Month: July 2023

Design and Create Tests for Data Pipelines – Design and Implement a Data Stream Processing Solution

The data pipeline used in most examples in this chapter has included a data producer, an Event Hubs endpoint, and an Azure Stream Analytics job. Those components create the data, ingest the data, and then process the data stream. The processed data then flows into datastores like ADLS, an Azure Synapse Analytics SQL pool, Azure Cosmos DB, and Power BI. All those different parts make up the data pipeline.

To design a test for the data pipeline, you must identity the different components, which were mentioned in the preceding paragraph. The next step is to analyze each component to determine exactly what the data input format is, what is used to process that data, and what the output should be. If you take the BCI that produces brain wave readings, for example, the input consists of analog vibrations originating from a brain. The BCI is connected to a computer via Bluetooth, and a program converts the analog reading to a numeric value, which is then formatted into a JSON document and streamed to an event hub. Therefore, changes to the code that captures, transforms, and streams the brain wave readings to the event bub must be tested through the entire pipeline. Data is not modified as it flows through the event hub, so the next step in the pipeline to analyze is the Azure Stream Analytics job query. If the format of the incoming data stream had been changed, a change to the query would be required. For example, the addition of a new column to the data event message would require a change to the query. The final step is to validate that the output of the stream processing had an expected result on all downstream datastores that receive the processed data content.

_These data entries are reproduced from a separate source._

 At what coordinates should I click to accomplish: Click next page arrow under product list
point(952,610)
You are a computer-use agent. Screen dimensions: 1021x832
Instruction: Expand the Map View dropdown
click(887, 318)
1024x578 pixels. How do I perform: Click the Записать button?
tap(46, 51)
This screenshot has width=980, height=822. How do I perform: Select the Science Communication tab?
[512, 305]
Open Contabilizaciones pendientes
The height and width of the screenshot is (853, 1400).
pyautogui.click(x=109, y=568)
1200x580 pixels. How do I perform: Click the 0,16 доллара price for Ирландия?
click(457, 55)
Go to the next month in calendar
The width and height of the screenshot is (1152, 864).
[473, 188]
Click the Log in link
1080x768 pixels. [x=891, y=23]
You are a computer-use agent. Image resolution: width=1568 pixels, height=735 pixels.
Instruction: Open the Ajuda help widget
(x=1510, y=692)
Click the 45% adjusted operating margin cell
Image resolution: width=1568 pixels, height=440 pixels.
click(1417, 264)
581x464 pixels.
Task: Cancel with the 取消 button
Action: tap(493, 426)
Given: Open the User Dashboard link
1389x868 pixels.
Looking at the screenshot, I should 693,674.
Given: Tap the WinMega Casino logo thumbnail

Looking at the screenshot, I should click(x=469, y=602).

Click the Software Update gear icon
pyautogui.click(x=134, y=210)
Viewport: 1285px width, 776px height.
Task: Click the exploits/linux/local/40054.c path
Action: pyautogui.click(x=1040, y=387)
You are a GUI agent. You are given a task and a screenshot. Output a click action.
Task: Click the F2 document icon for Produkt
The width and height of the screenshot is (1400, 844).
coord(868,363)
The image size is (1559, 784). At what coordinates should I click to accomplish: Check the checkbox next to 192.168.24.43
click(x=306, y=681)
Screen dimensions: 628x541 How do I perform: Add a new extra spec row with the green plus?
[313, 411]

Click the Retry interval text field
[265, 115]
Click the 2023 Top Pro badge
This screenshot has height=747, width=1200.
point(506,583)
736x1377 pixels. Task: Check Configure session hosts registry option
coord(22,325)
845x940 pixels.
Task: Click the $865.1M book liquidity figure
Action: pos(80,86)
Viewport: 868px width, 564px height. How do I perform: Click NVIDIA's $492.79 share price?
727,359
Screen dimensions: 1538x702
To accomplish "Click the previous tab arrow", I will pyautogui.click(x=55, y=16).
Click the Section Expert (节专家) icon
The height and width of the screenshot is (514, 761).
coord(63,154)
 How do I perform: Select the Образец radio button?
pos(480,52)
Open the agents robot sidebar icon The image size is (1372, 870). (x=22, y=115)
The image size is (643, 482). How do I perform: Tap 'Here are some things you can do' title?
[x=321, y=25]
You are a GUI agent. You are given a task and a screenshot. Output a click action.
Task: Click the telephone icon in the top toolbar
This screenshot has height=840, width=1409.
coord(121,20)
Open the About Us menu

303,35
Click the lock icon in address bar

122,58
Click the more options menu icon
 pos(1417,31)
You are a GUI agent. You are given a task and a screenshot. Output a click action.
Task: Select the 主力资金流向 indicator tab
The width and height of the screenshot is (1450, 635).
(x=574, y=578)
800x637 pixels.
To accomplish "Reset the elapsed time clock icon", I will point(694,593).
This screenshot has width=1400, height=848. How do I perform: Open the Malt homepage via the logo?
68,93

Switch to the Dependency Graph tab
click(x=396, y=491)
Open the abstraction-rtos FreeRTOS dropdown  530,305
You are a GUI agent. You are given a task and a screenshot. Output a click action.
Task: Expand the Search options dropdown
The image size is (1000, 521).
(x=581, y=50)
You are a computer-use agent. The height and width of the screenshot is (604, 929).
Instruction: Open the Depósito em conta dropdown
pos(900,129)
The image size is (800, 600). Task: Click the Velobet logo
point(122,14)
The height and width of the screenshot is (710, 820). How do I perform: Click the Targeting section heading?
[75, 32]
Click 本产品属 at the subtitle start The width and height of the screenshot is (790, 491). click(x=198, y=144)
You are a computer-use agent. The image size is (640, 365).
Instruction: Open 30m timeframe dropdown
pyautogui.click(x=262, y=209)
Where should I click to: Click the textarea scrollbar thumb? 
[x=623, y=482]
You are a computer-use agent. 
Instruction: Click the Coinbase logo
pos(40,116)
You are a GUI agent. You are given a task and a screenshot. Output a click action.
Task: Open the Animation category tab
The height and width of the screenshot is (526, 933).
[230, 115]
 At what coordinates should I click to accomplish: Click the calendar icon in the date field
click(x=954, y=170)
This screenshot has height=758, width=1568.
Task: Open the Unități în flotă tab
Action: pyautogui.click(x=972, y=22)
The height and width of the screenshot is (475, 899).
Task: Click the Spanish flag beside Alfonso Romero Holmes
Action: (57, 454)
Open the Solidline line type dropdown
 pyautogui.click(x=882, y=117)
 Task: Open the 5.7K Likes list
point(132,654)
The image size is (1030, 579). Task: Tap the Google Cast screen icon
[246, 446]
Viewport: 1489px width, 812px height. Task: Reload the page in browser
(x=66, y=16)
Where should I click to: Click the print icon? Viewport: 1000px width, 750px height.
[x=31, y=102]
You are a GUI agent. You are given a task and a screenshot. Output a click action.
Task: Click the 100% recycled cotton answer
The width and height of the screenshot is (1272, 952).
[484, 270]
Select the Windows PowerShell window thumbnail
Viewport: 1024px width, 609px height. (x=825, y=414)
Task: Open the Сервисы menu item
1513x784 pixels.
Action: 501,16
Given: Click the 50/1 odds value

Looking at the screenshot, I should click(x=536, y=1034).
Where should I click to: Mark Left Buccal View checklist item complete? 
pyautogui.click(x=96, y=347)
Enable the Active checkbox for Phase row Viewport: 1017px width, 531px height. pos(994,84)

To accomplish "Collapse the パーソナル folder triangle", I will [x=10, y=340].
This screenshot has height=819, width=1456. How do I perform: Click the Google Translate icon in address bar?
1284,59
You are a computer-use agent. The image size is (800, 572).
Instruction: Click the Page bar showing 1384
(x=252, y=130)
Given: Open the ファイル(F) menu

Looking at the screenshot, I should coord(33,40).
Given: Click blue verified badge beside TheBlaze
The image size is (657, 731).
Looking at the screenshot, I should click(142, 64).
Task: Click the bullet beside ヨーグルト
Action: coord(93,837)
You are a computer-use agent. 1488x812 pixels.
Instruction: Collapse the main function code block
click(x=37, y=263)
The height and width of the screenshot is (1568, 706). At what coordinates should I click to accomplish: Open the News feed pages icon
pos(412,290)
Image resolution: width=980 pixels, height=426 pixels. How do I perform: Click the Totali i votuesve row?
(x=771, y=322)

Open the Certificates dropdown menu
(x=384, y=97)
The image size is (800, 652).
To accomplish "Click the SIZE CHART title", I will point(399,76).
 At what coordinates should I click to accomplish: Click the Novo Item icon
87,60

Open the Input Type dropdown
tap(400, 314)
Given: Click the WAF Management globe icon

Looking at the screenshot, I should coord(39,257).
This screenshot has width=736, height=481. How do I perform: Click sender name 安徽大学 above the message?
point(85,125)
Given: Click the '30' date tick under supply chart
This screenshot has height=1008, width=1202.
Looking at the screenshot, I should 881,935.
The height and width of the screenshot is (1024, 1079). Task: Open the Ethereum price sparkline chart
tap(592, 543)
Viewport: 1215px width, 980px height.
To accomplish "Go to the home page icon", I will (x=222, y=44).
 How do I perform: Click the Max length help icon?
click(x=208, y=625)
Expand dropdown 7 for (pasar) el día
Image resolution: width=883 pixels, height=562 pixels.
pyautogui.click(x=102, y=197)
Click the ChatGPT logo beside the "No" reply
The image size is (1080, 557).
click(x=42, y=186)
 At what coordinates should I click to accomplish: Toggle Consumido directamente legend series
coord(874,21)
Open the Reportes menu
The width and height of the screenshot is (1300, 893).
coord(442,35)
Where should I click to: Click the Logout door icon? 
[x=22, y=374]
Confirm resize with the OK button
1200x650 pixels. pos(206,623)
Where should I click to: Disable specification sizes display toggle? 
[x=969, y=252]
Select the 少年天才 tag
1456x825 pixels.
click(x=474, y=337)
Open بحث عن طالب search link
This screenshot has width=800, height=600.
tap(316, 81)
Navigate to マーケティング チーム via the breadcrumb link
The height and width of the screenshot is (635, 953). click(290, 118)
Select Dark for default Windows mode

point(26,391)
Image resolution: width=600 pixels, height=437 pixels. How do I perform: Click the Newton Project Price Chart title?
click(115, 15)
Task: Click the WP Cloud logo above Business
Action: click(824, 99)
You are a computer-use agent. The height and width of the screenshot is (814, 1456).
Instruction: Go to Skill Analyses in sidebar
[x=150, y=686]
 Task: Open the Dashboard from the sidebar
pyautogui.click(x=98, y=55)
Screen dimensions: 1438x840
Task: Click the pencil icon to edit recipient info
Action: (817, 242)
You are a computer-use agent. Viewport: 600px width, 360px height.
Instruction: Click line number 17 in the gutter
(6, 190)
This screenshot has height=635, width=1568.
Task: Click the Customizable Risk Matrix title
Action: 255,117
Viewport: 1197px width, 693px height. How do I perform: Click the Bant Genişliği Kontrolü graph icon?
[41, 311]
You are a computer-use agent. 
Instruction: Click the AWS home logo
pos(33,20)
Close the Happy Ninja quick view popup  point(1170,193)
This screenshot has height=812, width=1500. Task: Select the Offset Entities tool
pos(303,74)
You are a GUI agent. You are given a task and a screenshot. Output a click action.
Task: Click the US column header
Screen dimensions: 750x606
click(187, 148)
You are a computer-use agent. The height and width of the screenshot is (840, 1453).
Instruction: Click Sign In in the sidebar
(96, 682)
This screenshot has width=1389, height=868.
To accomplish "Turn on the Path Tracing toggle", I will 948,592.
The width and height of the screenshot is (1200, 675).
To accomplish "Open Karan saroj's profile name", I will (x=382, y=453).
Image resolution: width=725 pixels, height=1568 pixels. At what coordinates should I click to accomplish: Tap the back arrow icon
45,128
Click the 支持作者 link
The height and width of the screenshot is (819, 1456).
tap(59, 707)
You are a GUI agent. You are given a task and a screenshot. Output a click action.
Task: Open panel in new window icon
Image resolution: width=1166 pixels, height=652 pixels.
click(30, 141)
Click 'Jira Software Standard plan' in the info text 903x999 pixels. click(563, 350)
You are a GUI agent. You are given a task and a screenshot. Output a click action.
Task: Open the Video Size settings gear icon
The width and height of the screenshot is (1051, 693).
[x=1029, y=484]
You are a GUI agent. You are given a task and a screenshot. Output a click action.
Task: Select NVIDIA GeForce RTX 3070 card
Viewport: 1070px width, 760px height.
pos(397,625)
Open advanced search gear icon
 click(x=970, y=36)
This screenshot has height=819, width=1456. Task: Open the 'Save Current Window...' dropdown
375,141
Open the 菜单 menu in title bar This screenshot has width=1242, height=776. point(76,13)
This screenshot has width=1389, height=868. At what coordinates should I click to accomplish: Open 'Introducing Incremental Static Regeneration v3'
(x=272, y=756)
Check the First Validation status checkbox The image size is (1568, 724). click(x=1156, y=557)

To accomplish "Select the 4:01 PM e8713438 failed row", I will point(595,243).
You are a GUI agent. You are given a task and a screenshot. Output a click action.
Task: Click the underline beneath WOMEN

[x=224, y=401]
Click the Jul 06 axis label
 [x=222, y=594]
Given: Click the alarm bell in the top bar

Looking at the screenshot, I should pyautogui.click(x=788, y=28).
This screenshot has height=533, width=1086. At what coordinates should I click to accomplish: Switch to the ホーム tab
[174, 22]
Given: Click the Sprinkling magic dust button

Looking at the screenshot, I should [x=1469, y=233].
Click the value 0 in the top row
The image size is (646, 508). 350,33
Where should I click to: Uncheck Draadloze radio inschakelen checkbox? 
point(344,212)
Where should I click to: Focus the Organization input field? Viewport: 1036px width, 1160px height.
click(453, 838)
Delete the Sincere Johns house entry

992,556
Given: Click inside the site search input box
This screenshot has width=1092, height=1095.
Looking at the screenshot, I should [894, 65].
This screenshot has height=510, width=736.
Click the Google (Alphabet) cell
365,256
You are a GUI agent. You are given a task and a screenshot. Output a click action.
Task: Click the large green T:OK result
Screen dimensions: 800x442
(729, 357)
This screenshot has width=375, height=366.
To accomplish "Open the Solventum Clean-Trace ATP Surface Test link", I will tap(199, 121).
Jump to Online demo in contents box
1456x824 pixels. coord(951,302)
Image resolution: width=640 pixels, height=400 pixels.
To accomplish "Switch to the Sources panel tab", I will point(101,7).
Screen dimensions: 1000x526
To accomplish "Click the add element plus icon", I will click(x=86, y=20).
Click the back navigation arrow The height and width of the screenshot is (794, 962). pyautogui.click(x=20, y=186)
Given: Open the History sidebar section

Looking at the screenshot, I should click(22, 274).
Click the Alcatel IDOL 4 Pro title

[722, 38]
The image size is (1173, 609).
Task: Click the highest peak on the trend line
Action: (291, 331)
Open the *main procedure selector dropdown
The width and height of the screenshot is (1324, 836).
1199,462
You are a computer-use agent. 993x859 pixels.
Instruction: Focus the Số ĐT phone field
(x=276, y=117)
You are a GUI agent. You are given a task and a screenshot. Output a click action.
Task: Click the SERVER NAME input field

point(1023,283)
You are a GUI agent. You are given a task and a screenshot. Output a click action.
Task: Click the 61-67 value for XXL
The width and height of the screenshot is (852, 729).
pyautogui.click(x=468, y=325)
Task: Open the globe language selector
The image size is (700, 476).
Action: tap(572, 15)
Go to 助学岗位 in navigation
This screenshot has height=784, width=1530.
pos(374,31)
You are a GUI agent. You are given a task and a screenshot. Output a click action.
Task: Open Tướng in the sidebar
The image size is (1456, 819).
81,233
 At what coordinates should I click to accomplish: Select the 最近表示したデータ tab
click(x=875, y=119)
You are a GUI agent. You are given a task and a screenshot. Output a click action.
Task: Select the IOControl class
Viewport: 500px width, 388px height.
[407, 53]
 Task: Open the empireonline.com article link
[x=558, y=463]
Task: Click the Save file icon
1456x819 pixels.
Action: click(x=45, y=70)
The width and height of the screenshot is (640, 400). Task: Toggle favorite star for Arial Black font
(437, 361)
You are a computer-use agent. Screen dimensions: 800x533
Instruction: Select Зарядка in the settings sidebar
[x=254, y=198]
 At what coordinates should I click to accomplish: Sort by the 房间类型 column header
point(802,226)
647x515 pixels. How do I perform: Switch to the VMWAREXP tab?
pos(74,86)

In most mid‐ to large‐size projects, you would perform these tests in a testing environment that has an exact replica of the production data pipeline. As you learned in Chapter 6, you can use an Azure DevOps component named Azure Test Plans for more formal new features and regression testing capabilities. You will learn more about Azure Test Plans in Chapter 9, “Monitoring Azure Data Storage and Processing,” and Chapter 10, “Troubleshoot Data Storage Processing.”

Monitor for Performance and Functional Regressions

The “Configure Checkpoints/Watermarking During Processing” section discussed some metrics that are useful for monitoring performance, such as Watermark Delay, Resource Utilization, and Events Count (refer to Figure 7.44). Many other metrics are available. The following are a few of the more interesting metrics:

  • Backlogged Input Events
  • CPU % Utilization
  • Data Conversion Errors
  • Early Input Events
  • Input Events
  • Last Input Events
  • Out of order Events
  • Output Events
  • Runtime errors
  • SU (Memory) % Utilization

Each of these metrics can potentially help you find out the cause of issues your Azure Stream Analytics job is having. A regression means that a bug in your code that was previously fixed has been reintroduced into the application. From an Azure Stream Analytics perspective, this would happen in the query, or, if your job contains a function, the code may have been corrupted in that area of the processing logic. To help determine when this happened, you can review the Activity Log blade, which provides a list of changes made over a given time frame. If you have your queries and function code in a source code repository, then you could also take a look in the file history to see who changed and merged the code, when, and how.